The Supreme Court agreeing to examine the constitutionality of the Indian Penal Code’s (IPC’s) Section 124A—the law against sedition—offers hope that the relic of the colonial era will be struck down. Two journalists, from Manipur and Chhattisgarh, have contended in a petition that the law violates Article 19 that guarantees freedom of speech and expression each journalists are facing sedition charges in their respective states, for social-media posts criticising the government.
Diminishing the scope of the law hasn’t genuinely worked. The SC, in 1962 (Kedar Nath Singh vs state of Bihar & ors), had upheld the constitutionality of the law saying Article 19(2) that imposes “reasonable restrictions on freedom of speech” protected the sedition law from the “vice of unconstitutionality”. It nonetheless circumscribed the application of the law to “acts involving intention or tendency to create disorder, or disturbance of law and order, or incitement to violence.” It even particularly narrowed down its scope in order to shield dissent, saying, “comments, however strongly worded, expressing disapprobation of actions of the Government, without exciting those feelings which generate the inclination to cause public disorder by acts of violence” wasn’t sedition. Yet, the application of the law has been, more normally than not, atavistic—reflecting the colonial-era mindset to handle political expression and curb dissent.

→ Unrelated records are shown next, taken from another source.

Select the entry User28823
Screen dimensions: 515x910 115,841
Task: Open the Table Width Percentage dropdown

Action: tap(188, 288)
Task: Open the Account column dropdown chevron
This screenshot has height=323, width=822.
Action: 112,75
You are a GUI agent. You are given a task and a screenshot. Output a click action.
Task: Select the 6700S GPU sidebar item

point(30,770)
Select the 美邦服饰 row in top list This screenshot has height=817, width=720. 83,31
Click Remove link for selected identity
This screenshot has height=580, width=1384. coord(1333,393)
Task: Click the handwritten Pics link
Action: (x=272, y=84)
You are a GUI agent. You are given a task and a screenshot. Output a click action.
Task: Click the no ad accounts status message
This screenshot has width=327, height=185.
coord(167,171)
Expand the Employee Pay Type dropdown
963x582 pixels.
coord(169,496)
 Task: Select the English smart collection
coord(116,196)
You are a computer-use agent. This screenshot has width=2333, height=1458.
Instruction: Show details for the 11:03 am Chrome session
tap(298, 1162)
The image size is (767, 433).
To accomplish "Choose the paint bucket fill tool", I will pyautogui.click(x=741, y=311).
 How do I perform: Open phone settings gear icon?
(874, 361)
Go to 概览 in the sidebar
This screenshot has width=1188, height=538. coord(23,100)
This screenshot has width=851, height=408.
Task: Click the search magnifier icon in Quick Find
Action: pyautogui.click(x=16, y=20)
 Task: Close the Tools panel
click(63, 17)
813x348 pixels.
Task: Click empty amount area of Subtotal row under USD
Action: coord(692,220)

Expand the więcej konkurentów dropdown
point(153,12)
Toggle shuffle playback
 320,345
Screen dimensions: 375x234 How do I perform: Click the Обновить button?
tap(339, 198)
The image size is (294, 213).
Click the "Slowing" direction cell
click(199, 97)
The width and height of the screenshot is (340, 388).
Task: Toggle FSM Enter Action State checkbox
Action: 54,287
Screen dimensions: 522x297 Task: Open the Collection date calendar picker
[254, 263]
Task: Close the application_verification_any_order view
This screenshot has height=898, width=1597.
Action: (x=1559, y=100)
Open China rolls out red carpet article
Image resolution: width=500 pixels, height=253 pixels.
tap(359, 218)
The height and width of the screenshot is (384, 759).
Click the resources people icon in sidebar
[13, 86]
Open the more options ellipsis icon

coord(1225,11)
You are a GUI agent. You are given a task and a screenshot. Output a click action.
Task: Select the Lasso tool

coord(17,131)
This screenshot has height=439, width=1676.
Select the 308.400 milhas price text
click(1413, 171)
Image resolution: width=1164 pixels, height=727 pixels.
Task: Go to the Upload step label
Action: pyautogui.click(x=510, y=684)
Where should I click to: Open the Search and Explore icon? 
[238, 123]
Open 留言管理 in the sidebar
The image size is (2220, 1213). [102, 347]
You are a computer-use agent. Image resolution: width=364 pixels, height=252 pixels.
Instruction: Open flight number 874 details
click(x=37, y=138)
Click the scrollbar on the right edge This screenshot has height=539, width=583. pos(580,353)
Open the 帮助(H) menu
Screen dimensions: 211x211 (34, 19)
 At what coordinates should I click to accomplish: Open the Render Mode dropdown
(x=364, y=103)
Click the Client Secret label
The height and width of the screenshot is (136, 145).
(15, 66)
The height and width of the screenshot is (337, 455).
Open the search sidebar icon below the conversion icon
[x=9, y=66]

The indiscriminate application of the law is probably why charges also do not appear to stick normally. As per the National Crime Records Bureau, though 96 persons have been arrested for sedition in 2019, 76 have been charge-sheeted only 2 have been convicted and 29 acquitted. Cases are probably pending against the rest, but the achievement price in the concluded trials genuinely shows up the State’s efficiency in investigation and prosecution. While most political parties have talked about the need to have to scrap the law, or have at least urged that it be invoked below a pretty narrow remit of applicability, they have made use of it to silence people today for acts that cannot be termed seditious, regardless of whether it is sharing of a political cartoon or even sharing a routine protest-toolkit.
The judiciary has attempted to tame the governments’ (each states and the Centre) trigger-satisfied application of the law—indeed, in the Disha Ravi matter, the court mentioned that citizens “cannot be put behind the bars simply because they choose to disagree with the state policies. The offence of sedition cannot be invoked to minister to the wounded vanity of the governments”.
But, on the query of scrapping the law, the Centre remains non-committal in replies to Parliament concerns on the scrapping of the law, it has repeatedly maintained a cryptic “amendment of criminal laws is a continuous process” following July 2019, when it had clearly mentioned there was no proposal to scrap the law. Juxtapose this with the Union home minister’s speak of the need to have to overhaul the IPC to rid it of its “master and servant” spirit, offered it was meant to “maintain the stability of the British empire”. While there is a need to have to be vigilant and act against these endangering the nation’s safety and stability, a blunt instrument like the sedition law is not the answer—even the UK, which scripted India’s sedition law as its coloniser, appears to have realised this, scrapping its personal sedition law in 2009.